Chronic cervicobrachialgia | Cervicobrachialgia

Chronic cervicobrachialgia

If cervicobrachialgia cannot be treated adequately or does not respond to therapy, the symptoms may become chronic. Chronification is when the symptoms persist for more than three months. In this case you should contact a pain clinic/pain therapist.

Duration of cervicobrachialgia

The duration of cervicobrachialgia varies too much to give a general and always valid indication. Above all, the causes leading to the symptoms are relevant for the duration of cervicobrachialgia. Especially when the causes cannot be eliminated by therapy, as is the case with degenerative changes in the cervical spine, the duration of the complaints can be very long.

In other cases, such as muscle tension in the neck or shoulder, the symptoms can improve significantly after a few weeks or even days. The duration of the complaints can be shortened above all with the help of good pain therapy and adapted physiotherapy. It is also advisable not to seek medical advice only after the complaints have lasted for days or weeks, so that a chronification of the symptoms can be prevented.

Disability

Basically, cervicobrachialgia is a very common clinical picture, which in many cases leads to a temporary inability to work. This can take several weeks or even months, depending on the individual cause of the complaints and the individual healing processes. The aim of the attending physician and physiotherapist is to ensure that the person concerned is able to work as quickly as possible. If degeneration of the spine is the cause of the problem, retraining may be necessary, depending on the profession.

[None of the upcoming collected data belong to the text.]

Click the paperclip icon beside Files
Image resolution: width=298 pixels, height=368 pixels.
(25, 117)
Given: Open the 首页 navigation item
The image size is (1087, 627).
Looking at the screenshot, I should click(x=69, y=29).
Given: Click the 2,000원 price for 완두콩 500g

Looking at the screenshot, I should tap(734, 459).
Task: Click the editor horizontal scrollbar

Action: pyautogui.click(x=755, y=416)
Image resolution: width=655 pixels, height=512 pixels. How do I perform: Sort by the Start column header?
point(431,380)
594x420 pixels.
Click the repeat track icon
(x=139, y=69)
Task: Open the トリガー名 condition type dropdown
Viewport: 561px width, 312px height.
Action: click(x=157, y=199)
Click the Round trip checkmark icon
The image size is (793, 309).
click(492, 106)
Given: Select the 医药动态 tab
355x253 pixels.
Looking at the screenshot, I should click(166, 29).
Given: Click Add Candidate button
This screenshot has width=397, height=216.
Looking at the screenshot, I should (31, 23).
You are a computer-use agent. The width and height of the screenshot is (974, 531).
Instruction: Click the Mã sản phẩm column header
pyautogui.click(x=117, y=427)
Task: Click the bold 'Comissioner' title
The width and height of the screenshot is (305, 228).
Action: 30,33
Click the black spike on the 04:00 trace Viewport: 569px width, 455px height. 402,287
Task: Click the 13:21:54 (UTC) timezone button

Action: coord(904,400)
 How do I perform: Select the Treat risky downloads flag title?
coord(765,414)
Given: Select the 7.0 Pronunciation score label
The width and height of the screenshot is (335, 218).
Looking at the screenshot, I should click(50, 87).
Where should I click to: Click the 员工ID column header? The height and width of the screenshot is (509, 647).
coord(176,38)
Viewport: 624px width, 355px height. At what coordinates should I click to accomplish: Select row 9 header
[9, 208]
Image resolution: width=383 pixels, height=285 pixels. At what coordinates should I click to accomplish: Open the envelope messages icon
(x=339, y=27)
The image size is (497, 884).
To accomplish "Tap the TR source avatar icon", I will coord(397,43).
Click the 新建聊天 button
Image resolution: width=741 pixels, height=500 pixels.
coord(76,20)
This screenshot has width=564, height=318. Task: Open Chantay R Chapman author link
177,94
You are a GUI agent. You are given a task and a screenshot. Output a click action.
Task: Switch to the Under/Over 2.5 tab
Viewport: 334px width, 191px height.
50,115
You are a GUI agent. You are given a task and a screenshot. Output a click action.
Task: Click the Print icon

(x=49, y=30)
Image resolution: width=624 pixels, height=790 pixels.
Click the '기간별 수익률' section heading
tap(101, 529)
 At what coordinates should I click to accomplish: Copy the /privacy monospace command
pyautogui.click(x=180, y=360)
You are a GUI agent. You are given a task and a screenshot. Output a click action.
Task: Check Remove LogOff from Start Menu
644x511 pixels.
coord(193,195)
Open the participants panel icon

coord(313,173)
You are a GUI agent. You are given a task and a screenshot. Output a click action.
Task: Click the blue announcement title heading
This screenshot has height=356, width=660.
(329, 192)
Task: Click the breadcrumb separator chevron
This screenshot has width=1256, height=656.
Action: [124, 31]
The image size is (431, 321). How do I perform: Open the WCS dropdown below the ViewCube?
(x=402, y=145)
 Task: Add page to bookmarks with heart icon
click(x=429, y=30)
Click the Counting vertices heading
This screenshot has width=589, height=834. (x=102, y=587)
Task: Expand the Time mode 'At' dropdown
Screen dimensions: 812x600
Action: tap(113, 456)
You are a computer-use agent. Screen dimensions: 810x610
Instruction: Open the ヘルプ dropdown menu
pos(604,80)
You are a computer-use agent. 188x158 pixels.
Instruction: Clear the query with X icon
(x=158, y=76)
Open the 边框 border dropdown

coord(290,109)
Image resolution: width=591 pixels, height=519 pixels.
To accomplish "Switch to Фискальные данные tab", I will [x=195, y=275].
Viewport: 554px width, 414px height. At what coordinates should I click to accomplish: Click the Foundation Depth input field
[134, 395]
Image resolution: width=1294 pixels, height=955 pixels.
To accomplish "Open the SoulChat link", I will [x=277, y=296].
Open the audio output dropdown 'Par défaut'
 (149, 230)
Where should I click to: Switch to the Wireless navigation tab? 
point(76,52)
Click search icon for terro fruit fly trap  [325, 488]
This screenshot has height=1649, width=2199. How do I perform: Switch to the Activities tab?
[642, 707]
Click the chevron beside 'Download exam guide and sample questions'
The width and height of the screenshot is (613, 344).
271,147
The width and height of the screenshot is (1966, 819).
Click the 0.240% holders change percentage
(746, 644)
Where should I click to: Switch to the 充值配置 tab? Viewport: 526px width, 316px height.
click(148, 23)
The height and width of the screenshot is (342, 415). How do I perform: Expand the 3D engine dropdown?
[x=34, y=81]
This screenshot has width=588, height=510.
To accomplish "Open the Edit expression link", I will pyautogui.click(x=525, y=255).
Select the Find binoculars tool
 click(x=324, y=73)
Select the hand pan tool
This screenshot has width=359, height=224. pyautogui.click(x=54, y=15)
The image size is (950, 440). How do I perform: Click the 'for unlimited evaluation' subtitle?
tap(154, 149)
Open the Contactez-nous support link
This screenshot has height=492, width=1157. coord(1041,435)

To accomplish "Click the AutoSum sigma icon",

Anatomy of the cervical spine

On its way to the end of the spinal column, the spinal cord releases one pair of nerves (spinal cord nerves) at a time, layer by layer. After leaving the spinal cord, but still in close proximity to it, this spinal cord nerve is re-connected in a nerve root (new nerve cell). From there, a spinal nerve (ramus ventralis), which exits the spinal column to the right and left from a gap (intervertebral hole) provided for this purpose between two vertebral bodies (mobile segment), moves into the body.

Very soon after leaving the spinal column, the spinal nerves unite to form large body nerves (peripheral nerves). As such they move into the arms and legs and send and receive all kinds of information. The spinal cord nerves 4-8 of the cervical spine and the 1st spinal cord nerve of the thoracic spine are responsible for the arm supply by nerves.

These spinal cord nerves unite outside the spinal cord into 3 major body nerves. The tasks of the nerves include, above all, the control of reflex and muscle activity as well as the perception of sensation and pain. Through intensive research, it is now known exactly how the individual nerves run in the body, which skin area and which muscle is supplied by which body nerve or nerve root.

For this reason, it is possible to predict which body nerve or which nerve root is affected by a certain complex of symptoms (pain radiation, loss of sensation, muscle weakness or paralysis). In the presence of a slipped disc of the cervical spine or other major nerve damage with corresponding characteristic symptoms of failure, the doctor can thus easily determine the location of the nerve damage or the damaged nerve. A number of technical examination procedures are available to assist him (MRI of the cervical spine (magnetic resonance tomography), neurological nerve function measurements, e.g. measurement of nerve conduction velocity (NLG)).

One nerve each for the right and left side of the body supplies a specific area of the body (dermatome) characteristic of these nerves. By means of numbness of certain areas, specific conclusions can be drawn about the affected nerve root.